Após 12 anos preso, homem é inocentado e solto depois de exame de DNA

Na última quinta-feira, 16, um forte e longo abraço entre mãe e filho encerrou o fim de uma longa luta de injustiça, quando Carlos Edmilson da Silva, um homem negro que ficou preso injustamente por 12 anos, foi solto pela Justiça. Na oportunidade, o homem havia sido condenado por dez estupros contra mulheres na Grande São Paulo, no entanto, foi inocentado após exames de DNA da Superintendência da Polícia Técnico-Científica identificarem o verdadeiro responsável pelo crime.

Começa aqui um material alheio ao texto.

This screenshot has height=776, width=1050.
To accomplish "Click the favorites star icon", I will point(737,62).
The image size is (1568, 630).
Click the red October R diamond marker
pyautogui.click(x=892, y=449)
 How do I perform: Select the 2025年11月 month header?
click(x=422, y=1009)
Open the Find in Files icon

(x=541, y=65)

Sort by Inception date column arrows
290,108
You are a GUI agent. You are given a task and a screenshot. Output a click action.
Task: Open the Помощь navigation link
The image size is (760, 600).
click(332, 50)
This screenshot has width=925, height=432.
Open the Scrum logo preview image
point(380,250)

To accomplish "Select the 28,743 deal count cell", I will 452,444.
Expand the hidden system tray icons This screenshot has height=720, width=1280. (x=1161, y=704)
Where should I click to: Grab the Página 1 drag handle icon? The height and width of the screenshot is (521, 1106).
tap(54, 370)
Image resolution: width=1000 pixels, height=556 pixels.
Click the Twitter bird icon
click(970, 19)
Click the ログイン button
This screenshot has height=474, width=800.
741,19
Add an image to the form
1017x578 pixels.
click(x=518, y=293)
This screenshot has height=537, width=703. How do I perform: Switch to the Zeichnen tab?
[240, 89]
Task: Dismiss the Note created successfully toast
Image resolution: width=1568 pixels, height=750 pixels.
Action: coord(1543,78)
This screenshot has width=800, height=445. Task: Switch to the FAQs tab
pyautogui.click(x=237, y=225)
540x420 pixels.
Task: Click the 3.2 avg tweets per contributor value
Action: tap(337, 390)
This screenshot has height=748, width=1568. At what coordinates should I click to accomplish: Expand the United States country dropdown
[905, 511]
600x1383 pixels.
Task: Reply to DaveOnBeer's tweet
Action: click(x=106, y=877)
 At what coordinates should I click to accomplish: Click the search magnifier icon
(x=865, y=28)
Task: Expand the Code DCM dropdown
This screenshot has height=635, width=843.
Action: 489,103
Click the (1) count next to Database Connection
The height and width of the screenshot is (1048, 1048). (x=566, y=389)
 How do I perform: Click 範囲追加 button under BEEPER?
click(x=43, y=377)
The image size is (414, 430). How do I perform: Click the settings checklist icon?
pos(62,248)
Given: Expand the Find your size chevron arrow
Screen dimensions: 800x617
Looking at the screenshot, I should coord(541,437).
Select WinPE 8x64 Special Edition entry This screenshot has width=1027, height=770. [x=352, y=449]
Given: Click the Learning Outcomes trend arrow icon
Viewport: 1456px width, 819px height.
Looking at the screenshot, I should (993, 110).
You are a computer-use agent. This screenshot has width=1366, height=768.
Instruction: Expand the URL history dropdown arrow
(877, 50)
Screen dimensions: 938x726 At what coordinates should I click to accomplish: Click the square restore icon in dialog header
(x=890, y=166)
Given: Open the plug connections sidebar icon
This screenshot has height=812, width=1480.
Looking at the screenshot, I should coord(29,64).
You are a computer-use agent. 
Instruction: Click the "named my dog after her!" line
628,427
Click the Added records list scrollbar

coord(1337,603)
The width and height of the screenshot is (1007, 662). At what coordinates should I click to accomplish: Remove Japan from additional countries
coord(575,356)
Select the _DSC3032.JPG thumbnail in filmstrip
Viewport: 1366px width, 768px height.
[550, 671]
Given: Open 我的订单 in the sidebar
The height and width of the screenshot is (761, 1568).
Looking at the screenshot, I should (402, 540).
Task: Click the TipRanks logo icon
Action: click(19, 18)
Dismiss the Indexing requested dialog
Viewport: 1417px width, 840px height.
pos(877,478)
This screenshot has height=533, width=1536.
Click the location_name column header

Essa história ganhou tanta repercussão que foi contada no Jornal Nacional, da emissora Globo.

Em 10 de março de 2012, a Polícia Civil de São Paulo prendeu Carlos, na época com 24 anos, como suspeito de ser um estuprador em série, e indicou que ele seria o responsável por ataques a mulheres em Osasco e Barueri, na região metropolitana da capital paulista.

Diante o exposto, ele sempre negou os crimes, todavia foi acusado e condenado por dez por esse crime, recebendo uma pena acumulada de 137 anos de prisão.

No entanto, a virada no caso se iniciou em 2019, quando a defesa Flavia Rahal foi contatada por um dos promotores envolvidos nos processos contra Carlos Edmilson. Flavia é cofundadora do Innocence Project Brasil, uma organização que tem sua principal função de corrigir erros judiciais que resultaram na condenação de pessoas inocentes.

“A forma como esse reconhecimento foi feito foi uma forma muito indutiva porque, na grande maioria dos casos, elas foram confrontadas com uma única fotografia deste único rapaz. Então, essa conjuntura induz a pessoa que passou por um momento traumático, que, na maioria das vezes, não tem a clareza daquilo que vivenciou, que são levadas a acreditar que aquela foi a pessoa que cometeu o ato”, contou a advogada ao jornal. 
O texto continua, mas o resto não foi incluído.